§ **Task goal**: Output the part that opens with the line containing "You are a computer-use agent. Image resolution: width=1309" and closes with the line containing "coord(1791,466)" as a JSON list of strings, one string per line, with blank lines left out.

---

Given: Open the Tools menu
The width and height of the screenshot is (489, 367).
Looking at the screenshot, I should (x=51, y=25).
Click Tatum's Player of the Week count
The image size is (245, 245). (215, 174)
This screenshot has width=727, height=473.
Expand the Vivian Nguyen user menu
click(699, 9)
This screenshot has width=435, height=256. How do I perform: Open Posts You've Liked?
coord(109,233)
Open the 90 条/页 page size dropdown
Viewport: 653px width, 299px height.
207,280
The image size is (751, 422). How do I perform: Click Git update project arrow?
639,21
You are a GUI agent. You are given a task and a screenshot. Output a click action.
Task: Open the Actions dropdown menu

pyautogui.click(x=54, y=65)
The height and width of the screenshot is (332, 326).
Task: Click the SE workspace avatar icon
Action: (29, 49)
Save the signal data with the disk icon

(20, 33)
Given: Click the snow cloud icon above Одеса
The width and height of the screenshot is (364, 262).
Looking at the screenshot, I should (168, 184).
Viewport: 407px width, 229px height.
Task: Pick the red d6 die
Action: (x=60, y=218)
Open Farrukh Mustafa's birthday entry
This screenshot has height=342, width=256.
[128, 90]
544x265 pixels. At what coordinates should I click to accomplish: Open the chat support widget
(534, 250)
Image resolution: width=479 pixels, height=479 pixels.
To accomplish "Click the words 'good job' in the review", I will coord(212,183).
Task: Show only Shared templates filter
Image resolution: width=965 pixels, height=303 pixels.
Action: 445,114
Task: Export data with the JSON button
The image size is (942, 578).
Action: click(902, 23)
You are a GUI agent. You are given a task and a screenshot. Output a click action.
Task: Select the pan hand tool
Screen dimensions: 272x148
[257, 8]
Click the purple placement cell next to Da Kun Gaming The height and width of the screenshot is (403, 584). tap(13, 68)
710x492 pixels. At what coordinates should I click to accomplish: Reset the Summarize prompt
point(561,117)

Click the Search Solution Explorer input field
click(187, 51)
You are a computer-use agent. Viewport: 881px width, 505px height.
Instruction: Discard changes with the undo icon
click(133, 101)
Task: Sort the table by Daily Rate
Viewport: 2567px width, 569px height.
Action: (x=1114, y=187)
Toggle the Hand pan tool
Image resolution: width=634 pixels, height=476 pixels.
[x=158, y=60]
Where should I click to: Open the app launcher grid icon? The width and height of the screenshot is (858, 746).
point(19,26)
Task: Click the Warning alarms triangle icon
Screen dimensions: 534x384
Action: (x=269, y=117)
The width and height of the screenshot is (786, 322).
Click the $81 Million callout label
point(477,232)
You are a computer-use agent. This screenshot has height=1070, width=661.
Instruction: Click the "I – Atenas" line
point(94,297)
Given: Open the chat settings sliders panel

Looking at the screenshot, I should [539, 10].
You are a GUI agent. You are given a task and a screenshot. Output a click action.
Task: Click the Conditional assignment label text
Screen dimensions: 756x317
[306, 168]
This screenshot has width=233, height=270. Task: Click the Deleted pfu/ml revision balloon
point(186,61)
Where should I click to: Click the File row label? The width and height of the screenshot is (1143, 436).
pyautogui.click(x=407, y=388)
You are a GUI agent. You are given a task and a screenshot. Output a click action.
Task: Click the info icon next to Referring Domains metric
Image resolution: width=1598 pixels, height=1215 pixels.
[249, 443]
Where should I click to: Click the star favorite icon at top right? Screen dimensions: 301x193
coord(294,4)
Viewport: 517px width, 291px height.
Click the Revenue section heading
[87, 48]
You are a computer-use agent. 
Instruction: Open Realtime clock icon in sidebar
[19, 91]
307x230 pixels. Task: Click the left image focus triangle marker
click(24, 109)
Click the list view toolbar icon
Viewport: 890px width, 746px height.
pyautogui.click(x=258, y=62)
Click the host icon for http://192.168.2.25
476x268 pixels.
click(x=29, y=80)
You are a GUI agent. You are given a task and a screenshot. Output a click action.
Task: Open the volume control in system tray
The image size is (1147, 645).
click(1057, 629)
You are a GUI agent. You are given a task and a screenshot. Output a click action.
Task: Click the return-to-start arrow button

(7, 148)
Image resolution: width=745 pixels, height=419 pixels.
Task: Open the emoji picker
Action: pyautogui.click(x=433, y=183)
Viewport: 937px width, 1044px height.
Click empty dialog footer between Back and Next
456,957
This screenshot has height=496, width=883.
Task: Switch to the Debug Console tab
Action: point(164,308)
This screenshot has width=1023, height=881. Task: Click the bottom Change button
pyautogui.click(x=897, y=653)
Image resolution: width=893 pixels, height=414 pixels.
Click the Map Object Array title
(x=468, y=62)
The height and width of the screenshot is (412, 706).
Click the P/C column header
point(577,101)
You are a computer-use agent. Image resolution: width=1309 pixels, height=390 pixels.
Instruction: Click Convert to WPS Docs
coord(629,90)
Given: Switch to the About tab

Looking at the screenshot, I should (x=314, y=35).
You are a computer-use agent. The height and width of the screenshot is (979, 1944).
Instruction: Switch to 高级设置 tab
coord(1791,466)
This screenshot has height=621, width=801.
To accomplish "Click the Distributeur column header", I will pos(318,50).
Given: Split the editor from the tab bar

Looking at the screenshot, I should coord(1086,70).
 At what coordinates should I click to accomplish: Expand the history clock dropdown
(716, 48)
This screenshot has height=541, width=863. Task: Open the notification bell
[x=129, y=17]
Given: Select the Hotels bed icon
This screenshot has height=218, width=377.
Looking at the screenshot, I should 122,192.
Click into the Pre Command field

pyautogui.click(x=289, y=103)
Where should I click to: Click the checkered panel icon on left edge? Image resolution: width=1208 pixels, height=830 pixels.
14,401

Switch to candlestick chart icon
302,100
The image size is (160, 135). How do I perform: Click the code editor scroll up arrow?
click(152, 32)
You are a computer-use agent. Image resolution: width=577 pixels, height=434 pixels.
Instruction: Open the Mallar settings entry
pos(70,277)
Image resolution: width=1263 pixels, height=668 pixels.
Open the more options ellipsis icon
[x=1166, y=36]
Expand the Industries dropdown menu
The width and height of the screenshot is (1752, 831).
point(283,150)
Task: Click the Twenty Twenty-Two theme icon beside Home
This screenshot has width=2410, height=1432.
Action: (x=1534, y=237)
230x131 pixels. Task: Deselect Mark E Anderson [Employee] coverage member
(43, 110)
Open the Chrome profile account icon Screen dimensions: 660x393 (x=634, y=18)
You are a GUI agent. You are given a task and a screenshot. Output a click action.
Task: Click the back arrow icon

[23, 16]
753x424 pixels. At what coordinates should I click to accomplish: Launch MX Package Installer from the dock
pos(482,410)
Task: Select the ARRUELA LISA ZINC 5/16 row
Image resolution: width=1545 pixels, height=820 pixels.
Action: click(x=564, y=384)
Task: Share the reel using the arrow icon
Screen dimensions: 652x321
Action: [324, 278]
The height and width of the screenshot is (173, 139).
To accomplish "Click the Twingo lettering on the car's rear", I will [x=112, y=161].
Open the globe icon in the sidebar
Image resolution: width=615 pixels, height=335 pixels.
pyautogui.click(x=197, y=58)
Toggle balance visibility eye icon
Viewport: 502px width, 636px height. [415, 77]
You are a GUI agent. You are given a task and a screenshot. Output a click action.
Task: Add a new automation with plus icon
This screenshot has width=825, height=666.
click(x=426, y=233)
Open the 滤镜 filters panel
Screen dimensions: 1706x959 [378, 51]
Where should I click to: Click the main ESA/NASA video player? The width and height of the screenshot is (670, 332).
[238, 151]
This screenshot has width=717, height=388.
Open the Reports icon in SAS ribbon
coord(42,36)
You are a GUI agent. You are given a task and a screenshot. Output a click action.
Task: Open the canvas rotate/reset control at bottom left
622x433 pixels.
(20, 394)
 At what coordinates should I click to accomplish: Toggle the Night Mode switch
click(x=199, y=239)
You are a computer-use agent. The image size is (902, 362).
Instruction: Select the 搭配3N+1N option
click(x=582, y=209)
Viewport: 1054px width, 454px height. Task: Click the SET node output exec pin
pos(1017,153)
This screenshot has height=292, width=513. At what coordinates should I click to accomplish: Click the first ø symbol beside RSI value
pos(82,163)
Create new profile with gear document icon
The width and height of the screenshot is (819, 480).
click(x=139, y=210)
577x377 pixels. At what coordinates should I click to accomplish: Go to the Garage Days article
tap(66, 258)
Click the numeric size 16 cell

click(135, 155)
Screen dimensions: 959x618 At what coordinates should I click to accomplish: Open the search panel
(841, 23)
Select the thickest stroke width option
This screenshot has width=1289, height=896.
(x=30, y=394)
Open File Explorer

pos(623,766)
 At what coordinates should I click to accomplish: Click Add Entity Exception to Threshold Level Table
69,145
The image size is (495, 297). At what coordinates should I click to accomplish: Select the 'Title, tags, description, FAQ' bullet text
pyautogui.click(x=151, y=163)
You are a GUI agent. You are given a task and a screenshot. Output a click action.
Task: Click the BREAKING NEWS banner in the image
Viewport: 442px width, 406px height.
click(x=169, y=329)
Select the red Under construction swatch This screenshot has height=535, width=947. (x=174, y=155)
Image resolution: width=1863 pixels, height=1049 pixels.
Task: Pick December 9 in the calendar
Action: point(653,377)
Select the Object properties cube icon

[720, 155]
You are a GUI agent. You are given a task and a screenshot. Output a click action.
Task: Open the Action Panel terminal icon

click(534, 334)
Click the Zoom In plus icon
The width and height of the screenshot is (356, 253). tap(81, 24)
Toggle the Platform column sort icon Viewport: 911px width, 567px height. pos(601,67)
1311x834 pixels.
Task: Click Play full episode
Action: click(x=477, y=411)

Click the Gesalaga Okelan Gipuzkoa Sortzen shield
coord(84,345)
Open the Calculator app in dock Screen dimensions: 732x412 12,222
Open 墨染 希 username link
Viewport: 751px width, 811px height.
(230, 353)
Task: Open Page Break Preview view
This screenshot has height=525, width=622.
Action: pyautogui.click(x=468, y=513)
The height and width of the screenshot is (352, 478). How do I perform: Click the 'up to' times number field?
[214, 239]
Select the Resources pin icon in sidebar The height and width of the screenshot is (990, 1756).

---

§ **Result of the task**:
[
  "You are a computer-use agent. Image resolution: width=1309 pixels, height=390 pixels.",
  "Instruction: Click Convert to WPS Docs",
  "coord(629,90)",
  "Given: Switch to the About tab",
  "Looking at the screenshot, I should (x=314, y=35).",
  "You are a computer-use agent. The height and width of the screenshot is (979, 1944).",
  "Instruction: Switch to 高级设置 tab",
  "coord(1791,466)"
]